Jennifer Juno, a postdoctoral researcher at Melbourne’s Peter Doherty Institute for Infection and Immunity, told AAP FactCheck that “no vaccine is 100 per cent effective at stopping infection” but COVID-19 vaccines were so far proving very successful.

“The currently licensed vaccines are all highly effective at preventing severe COVID-19 disease or death, which will save many lives,” Dr Juno said in an email.

“Additionally, vaccines are effective at preventing people from becoming ill (symptomatic infection) or from becoming infected at all (including asymptomatic infection), which means that the vaccine not only benefits the person being vaccinated, but also those around them.”

The World Health Organization says COVID-19 vaccines mean recipients are less likely to infect people around them, while the US Centers for Disease Control and Prevention says early data shows vaccines help prevent people with no symptoms from spreading the illness – although researchers are still learning how well the vaccines work in stopping transmission.

Associate professor Nathan Bartlett, a viral immunology expert at the University of Newcastle’s School of Biomedical Sciences and Pharmacy, told AAP FactCheck the primary objective of vaccination “is to protect you from severe disease (and) keep you out of hospital, thereby protecting health care systems”.

“There are many non-COVID vaccines covering different types of diseases, but COVID vaccines look to be amongst the most effective in terms of reducing transmission,” Dr Bartlett said in an email.

It is still possible for vaccinated people to catch COVID-19, such as six people who recently tested positive in Sydney hotel quarantine despite being vaccinated overseas and eight vaccinated members of the New York Yankees baseball team who contracted the virus in May. However, cases of people contracting COVID-19 after vaccination are both relatively rare and expected by experts.

Current evidence also suggests these “vaccine breakthrough cases” carry a lower viral load than unvaccinated people who become infected, and are less likely to pass on the virus.

“This does mean that the vaccines do not completely (100 per cent) stop viral transmission, but that was unlikely to ever be the case,” Dr Juno told AAP FactCheck.

In an article for The Conversation, University of Cambridge immunologist Sarah Caddy said producing a vaccine that entirely prevents infection and transmission – known as “sterilising immunity” – is often the goal of vaccine design, but this was extremely difficult to achieve.

“Fortunately, this hasn’t stopped many different vaccines substantially reducing the number of cases of virus infections in the past,” Dr Caddy wrote. “By reducing disease levels in individuals, this also reduces virus spread through populations, and this will hopefully bring the current pandemic under control.”

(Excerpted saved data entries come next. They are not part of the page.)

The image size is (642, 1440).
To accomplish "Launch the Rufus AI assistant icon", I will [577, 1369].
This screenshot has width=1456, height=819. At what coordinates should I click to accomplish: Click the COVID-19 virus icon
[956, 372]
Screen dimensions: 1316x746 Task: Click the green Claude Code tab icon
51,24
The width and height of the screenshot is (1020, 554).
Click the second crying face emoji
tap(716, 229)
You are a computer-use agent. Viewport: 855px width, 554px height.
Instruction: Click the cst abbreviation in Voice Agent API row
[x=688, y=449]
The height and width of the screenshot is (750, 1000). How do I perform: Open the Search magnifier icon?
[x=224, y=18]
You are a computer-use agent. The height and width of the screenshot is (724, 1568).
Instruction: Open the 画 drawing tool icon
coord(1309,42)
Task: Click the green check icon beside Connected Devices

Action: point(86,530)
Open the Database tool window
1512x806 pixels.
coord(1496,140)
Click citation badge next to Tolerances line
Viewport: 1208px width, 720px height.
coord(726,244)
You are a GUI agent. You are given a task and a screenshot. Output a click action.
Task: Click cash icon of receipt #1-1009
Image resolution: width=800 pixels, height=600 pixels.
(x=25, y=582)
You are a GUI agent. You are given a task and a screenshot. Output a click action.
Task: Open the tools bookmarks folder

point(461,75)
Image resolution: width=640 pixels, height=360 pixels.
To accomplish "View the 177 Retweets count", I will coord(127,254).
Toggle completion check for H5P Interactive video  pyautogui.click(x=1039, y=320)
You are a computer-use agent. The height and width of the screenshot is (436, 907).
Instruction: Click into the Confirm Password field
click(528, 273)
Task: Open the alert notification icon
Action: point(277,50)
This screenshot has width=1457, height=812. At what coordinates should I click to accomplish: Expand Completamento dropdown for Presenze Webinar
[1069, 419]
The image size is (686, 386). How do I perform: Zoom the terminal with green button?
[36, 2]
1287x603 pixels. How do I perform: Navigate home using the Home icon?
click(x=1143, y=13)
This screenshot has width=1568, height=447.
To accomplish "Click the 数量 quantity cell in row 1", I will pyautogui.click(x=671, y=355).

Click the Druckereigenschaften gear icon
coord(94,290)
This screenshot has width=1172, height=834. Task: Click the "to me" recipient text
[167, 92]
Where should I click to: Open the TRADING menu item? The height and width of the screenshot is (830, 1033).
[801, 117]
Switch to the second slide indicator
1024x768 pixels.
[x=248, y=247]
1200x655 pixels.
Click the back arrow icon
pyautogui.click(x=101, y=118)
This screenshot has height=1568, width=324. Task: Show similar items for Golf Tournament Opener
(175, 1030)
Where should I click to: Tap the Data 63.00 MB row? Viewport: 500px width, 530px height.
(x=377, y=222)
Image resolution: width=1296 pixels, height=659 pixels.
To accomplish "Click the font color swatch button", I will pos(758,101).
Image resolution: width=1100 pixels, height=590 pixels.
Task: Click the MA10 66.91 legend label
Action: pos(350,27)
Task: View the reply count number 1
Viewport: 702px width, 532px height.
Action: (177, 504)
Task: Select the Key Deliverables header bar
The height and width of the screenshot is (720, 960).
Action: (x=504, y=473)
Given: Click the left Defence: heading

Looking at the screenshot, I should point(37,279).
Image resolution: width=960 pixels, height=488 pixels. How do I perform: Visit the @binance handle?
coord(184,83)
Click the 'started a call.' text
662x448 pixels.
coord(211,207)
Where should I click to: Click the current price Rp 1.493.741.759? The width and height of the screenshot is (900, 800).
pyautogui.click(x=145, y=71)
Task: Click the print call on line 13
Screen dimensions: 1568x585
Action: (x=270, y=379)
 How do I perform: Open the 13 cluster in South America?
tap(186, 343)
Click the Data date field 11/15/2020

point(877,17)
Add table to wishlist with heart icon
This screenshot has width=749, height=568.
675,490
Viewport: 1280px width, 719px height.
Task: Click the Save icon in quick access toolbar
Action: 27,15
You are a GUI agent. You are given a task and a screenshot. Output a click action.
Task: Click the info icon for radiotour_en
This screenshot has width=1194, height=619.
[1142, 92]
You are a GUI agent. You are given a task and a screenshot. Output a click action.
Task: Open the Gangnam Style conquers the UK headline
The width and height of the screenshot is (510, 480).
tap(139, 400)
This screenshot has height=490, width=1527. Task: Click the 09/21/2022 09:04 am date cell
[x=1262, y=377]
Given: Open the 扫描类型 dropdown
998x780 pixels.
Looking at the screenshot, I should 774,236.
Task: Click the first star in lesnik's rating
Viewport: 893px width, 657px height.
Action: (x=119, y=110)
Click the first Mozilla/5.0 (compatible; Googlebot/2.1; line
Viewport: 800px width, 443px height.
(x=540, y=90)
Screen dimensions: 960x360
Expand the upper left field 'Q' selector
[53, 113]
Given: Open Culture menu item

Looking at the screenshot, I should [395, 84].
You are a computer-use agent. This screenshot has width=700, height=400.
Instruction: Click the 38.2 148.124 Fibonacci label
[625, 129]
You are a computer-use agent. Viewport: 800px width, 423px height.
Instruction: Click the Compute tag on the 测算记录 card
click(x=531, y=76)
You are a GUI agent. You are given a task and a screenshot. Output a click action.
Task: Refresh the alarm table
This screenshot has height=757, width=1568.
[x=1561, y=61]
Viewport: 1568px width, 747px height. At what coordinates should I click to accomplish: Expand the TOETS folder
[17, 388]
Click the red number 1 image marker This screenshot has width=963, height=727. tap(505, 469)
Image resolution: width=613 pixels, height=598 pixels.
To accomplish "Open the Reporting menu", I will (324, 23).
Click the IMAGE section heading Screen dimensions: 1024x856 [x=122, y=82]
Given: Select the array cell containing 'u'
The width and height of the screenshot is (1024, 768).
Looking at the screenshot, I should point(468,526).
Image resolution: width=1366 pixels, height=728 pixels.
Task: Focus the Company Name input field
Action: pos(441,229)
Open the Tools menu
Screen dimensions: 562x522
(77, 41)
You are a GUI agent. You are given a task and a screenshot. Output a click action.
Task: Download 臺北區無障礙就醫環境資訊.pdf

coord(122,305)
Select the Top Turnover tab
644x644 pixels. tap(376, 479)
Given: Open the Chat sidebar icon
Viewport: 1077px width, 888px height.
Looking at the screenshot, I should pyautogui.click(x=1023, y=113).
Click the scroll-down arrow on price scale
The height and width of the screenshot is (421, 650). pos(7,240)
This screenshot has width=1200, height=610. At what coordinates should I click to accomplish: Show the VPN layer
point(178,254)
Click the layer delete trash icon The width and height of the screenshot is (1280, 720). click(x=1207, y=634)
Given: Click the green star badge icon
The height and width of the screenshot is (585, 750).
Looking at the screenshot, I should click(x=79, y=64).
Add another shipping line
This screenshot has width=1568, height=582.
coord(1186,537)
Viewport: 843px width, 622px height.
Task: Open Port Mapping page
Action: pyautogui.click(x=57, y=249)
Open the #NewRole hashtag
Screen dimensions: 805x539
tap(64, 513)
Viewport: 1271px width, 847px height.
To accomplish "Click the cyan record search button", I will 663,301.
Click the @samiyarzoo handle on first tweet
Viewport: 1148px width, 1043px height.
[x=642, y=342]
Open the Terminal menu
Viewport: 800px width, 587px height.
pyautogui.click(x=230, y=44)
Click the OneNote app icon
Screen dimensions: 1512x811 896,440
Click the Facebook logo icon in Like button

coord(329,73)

The Australian government accepts that vaccination may not fully protect everyone from infection. Instead, it says it aims to achieve herd immunity by immunising enough of the population to stop the disease from spreading.

“We seek herd immunity,” Health Minister Greg Hunt told The Age newspaper in January. “(But) that outcome will depend on the longevity of protection, the coverage of the population (expected to be high by global standards in Australia), and the impact on transmission, which are yet to be determined for any vaccine.”

AAP FactCheck could find no evidence the Australian government has said vaccine passports — digital verification that a person has been vaccinated — would stop transmission of the virus, as claimed in the Facebook post.

The Verdict

The Facebook post’s suggestion that vaccines do not prevent people from becoming infected with COVID-19 or transmitting the virus to others omits some key facts. While it is true that immunised people can still catch and spread the virus, vaccines have been shown to drastically cut infection rates and therefore reduce onward transmission. Experts say no vaccine is 100 per cent effective in preventing infection with or transmission of a virus.

Missing Context – Content that may mislead without additional context.